A Maritimes-based polemicist ends up sounding like a western separatist

Lars Osberg

Fearful Symmetry: The Fall and Rise of Canada's Founding Values

Brian Lee Crowley

Key Porter Books

355 pages, softcover

ISBN: 9781554701889

Brian Lee Crowley begins Fearful Symmetry: The Fall and Rise of Canada’s Founding Values by dating the onset of decline in Canada’s work ethic, family life and fertility with great precision—June 22, 1960—because that is the day the Union Nationale government of Quebec was replaced by Jean Lesage’s Liberals, whose “Quiet Revolution” he holds responsible for the unleashing of secular nationalism in Quebec. For the next 300 pages, he argues that the growth of Canada’s government sector, the decline in our productivity growth, the increase in our divorce rates, the rise in suicides, lack of self-control among youth and much, much else are caused by the Québécois nationalist dynamic and the “bidding war” it produced between federal and provincial governments for the allegiance of the francophone Quebeckers.

If his arguments are even half correct, we would all (even Quebeckers) have been far better off if the 1981 referendum had succeeded and Quebec had gone its separate way. However, Crowley concludes (in his view, optimistically) by assuring us that the next best thing to separation is Quebec’s political irrelevance, and the ascendancy of a traditionalist juggernaut. Stay-at-home moms will have more babies, their irrevocably committed husbands will work longer hours, Canada’s poor will discover new reserves of character as their welfare payments are cut and gross domestic product growth will surge ahead as the Athabasca tar sands fuel the world’s thirst for petroleum—all good things that will happen because Quebec voters are no longer essential for federal majorities.
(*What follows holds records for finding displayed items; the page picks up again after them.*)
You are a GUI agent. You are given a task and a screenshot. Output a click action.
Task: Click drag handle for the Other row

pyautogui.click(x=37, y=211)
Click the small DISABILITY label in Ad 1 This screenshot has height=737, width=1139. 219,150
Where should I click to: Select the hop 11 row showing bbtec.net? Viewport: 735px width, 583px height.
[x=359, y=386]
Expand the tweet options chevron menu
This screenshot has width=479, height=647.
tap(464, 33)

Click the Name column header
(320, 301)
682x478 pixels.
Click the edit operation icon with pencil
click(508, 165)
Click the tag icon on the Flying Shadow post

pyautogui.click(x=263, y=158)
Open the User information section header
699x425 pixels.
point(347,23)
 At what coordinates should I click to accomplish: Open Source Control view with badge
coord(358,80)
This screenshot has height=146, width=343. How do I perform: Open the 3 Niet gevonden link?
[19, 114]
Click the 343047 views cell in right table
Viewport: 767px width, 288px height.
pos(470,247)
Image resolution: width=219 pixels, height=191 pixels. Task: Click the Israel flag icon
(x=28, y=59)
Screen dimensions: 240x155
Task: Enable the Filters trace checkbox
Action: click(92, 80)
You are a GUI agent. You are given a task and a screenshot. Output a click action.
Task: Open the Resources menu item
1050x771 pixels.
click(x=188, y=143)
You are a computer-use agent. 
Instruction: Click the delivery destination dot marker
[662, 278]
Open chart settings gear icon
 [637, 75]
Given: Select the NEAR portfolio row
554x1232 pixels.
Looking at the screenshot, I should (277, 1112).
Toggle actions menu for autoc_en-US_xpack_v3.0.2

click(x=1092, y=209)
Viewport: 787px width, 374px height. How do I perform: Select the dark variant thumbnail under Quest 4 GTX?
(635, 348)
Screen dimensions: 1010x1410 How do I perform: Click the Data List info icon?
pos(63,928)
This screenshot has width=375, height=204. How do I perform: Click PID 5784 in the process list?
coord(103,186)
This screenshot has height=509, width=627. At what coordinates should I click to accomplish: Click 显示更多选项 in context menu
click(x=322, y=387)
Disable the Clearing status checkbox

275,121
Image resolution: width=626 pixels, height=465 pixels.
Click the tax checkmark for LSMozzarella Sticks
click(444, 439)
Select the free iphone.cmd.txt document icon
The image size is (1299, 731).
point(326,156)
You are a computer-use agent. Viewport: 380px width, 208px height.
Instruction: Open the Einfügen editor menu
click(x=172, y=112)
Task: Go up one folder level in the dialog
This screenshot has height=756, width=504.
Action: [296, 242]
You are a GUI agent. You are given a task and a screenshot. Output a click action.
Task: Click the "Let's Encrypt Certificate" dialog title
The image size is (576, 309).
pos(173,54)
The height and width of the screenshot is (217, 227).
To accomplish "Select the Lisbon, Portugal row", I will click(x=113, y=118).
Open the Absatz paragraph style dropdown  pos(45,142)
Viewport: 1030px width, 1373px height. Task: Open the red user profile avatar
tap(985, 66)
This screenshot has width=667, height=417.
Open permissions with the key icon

There are many irritating aspects to this book. It is remarkable that a book that is ostensibly about changing Canadian values presents no survey data whatsoever to support Crowley’s many large assertions. The World Values Survey and International Social Survey Programme have, since the 1980s, been running large surveys of value orientations— in Canada and other countries (see www.issp.org or www.worldvaluessurvey.org). Their results on the similarities and differences in the evolution of social values in advanced capitalist countries are nuanced and fascinating—not at all mono-causal, and not at all recognizable in the current volume.

Crowley does sometimes appear to recognize that the feminism, egalitarianism, Keynesianism and “social justice” rhetoric, which he despises, emerged throughout the post-1960 western world. And occasionally there are hints that he knows that trends in the role of government have been quite similar in the many members of the Organisation for Economic Co-operation and Development that do not have a Quebec problem. (The most careful available study of the relative size of government in Canada and the United States concludes, for example, that “real government spending relative to real aggregate income as of 2003 was virtually the same in the two countries, at about 27 percent of real GDP.”1) However, none of that is allowed to intrude on the narrative. And the historic fact that Canada’s surge of social policy activism in the 1960s and early ’70s (when medicare, the Canadian and Quebec pension plans, unemployment insurance and the Canada Assistance Plan were passed) was the price the Liberal minority governments of the day paid for NDP support likewise does not fit neatly into the story line and is therefore ignored totally.

Readers who like facts will be distressed by Crowley’s eclectic mix of sources (for example, an unknown civil servant’s opinion on the percentage of federal government spending that is wasteful), and because his assertions are, at important points, wildly wrong (such as regarding the government’s impact on the income share of the bottom 40 percent). Those who like consistency of argument will often find themselves baffled—wondering why, for example, Crowley advocates opening immigration to “any potential immigrant who can get a formal job offer from a Canadian employer” after concluding two pages earlier that greater immigration has negligible benefits for per capita income growth. And parts of the book are just loopy—the argument that “the desire of its citizens to make more little citizens to populate its future is a measure of a society’s happiness” (which doubtless explains why in 2008 the birth rate per 1,000 population was 45.8 in Afghanistan, 37.8 in Gaza and only 11.1 in Canada).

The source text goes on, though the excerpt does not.